- ASSIGNMENT: When you reach the line that contains "Task: Tap the Galaxy Note 8 score bar" in the entries below, begin returning lines exactly as written and continue through the last one.

# # # # #

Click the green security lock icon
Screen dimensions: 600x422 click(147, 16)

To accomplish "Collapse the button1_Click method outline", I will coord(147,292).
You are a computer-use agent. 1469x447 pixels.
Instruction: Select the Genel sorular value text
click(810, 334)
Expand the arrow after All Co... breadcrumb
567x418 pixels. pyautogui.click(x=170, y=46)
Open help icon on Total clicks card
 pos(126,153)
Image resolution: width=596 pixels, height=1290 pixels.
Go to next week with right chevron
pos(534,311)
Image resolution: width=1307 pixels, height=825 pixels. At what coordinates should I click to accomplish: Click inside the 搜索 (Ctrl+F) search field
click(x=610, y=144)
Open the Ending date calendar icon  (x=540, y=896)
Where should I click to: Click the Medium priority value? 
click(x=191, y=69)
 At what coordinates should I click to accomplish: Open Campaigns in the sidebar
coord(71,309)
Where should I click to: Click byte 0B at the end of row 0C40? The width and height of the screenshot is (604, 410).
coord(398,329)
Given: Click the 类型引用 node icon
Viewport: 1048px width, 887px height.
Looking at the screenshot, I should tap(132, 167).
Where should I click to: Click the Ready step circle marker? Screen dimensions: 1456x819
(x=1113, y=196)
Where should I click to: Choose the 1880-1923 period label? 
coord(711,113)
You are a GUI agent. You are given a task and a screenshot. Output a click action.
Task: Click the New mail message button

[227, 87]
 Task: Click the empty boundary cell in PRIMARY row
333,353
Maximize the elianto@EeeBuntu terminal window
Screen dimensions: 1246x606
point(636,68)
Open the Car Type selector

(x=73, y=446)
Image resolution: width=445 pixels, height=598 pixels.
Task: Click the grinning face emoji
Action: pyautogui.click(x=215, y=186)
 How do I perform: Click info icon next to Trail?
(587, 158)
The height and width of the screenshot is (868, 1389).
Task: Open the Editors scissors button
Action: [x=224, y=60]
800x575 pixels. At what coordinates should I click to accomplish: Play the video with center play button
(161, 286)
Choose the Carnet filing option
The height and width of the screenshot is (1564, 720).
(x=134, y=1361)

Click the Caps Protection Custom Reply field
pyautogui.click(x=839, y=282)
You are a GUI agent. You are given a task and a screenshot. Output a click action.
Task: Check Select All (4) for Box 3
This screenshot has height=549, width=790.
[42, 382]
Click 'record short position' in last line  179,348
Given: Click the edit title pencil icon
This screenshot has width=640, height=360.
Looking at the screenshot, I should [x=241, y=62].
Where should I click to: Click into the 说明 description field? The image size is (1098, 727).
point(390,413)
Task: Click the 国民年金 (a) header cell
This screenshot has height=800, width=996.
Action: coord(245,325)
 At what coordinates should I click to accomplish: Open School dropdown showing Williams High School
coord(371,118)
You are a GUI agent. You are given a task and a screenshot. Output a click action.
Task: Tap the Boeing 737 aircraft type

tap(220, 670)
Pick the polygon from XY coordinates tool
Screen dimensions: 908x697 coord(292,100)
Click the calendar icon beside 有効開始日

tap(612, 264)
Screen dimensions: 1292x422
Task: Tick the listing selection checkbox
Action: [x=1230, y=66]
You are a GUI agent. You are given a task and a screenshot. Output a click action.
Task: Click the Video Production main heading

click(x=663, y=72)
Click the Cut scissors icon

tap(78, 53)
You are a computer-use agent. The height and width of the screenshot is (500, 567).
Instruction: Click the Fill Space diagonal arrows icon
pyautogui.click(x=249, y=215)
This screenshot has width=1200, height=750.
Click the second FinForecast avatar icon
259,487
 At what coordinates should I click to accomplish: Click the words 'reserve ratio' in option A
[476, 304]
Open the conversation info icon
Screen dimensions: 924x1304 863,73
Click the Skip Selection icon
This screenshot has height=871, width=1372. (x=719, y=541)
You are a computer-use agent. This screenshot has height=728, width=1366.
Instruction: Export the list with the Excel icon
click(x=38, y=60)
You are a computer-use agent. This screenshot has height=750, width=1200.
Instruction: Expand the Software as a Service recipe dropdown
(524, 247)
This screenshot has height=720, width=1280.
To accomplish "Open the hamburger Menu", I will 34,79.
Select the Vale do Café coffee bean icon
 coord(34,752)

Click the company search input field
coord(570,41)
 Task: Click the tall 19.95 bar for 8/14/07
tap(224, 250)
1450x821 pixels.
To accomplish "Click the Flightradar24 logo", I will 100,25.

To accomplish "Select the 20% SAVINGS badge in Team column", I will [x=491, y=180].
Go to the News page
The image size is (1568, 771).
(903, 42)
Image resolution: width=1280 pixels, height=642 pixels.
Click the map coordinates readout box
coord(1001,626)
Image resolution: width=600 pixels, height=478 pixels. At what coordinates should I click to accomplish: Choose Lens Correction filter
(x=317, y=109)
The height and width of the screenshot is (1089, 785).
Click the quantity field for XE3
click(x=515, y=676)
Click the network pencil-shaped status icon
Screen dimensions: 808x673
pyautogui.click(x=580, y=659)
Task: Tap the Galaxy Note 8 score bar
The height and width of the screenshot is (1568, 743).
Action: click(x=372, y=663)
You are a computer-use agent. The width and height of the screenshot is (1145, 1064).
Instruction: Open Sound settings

# # # # #

- RESULT:
Task: Tap the Galaxy Note 8 score bar
The height and width of the screenshot is (1568, 743).
Action: click(x=372, y=663)
You are a computer-use agent. The width and height of the screenshot is (1145, 1064).
Instruction: Open Sound settings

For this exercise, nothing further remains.